Es ist beeindruckend, wie schnell sich Europa nach den grausamen Anschlägen aus der Schockstarre gelöst hat. Die Solidarität mit den Opfern war nicht nur bewegend. Die Demonstrationen haben zugleich Europa wachgerüttelt und schmerzlich daran erinnert, was passiert, wenn die Demokratie sich selbst nicht mehr ernst nimmt. Terrorismus ist keine Fiktion mehr. Er ist ebenso Realität wie die Realität, die wir uns selbst erschaffen.
toleranz Angst will naturgemäß konfrontiert werden, will sie überwunden werden. Wir sollten und können die Bedrohung nicht verleugnen. Aber es ist auch wichtig, sich in Erinnerung zu rufen, dass die Bundeskanzlerin, die Regierung und die Staatsorgane als Garant felsenfest für eine wehrhafte Demokratie stehen. Die vielen Kundgebungen gegen Pegida und für Toleranz und Weltoffenheit machen Mut. Es gibt Hoffnung. Für Juden in Deutschland besteht keine Notwendigkeit, die Koffer zu packen. Im Gegenteil: Die wehrhafte, streitbare Demokratie steht felsenfest für den Dialog der Religionen, das Recht auf Meinungs- und Pressefreiheit und pluralistische Toleranz.

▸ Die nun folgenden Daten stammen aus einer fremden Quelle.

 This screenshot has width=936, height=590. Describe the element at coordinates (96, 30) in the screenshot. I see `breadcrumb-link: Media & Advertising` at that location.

Wie alle demokratisch gesinnten Bürger sind wir in dieser partizipatorischen Gesellschaft dazu aufgefordert, »das Gift für den gemeinsamen Traum einer friedvollen Menschheit«, wie es Michael Roth, Staatsminister im Auswärtigen Amt, trefflich beschrieb, gemeinsam zu bekämpfen. Und wenn in diesen trüben Zeiten die Wolken am Horizont sich verdunkeln und dennoch Ängste aufkommen, spätestens dann sollte man zu guter Literatur greifen und sich in Erinnerung rufen, dass es neben den bösen Geistern auch gute gibt.
Wie damals in Prag, als zu Zeiten von Rabbi Jehuda Löw im 16. Jahrhundert der Sage nach dem Golem, einem Geist aus Lehm, Leben eingehaucht wurde, um die Juden im Ghetto zu schützen. Glaube kann Berge versetzen. Vielleicht wird gar eines Tages die Prophetie von Jesaja (11,6) wahr werden: »Und der Wolf wird beim Lamm liegen«. Bis dahin wollen wir beherzt und aufrecht demonstrieren, uns engagieren, klare Kante gegen Angst, Einfältigkeit und Intoleranz zeigen – und unser jüdisches Leben offen und selbstbewusst leben.
Der Autor ist Diplompsychologe, Stressexperte und Verfasser des Buches »Die Kunst, gelassen zu bleiben«.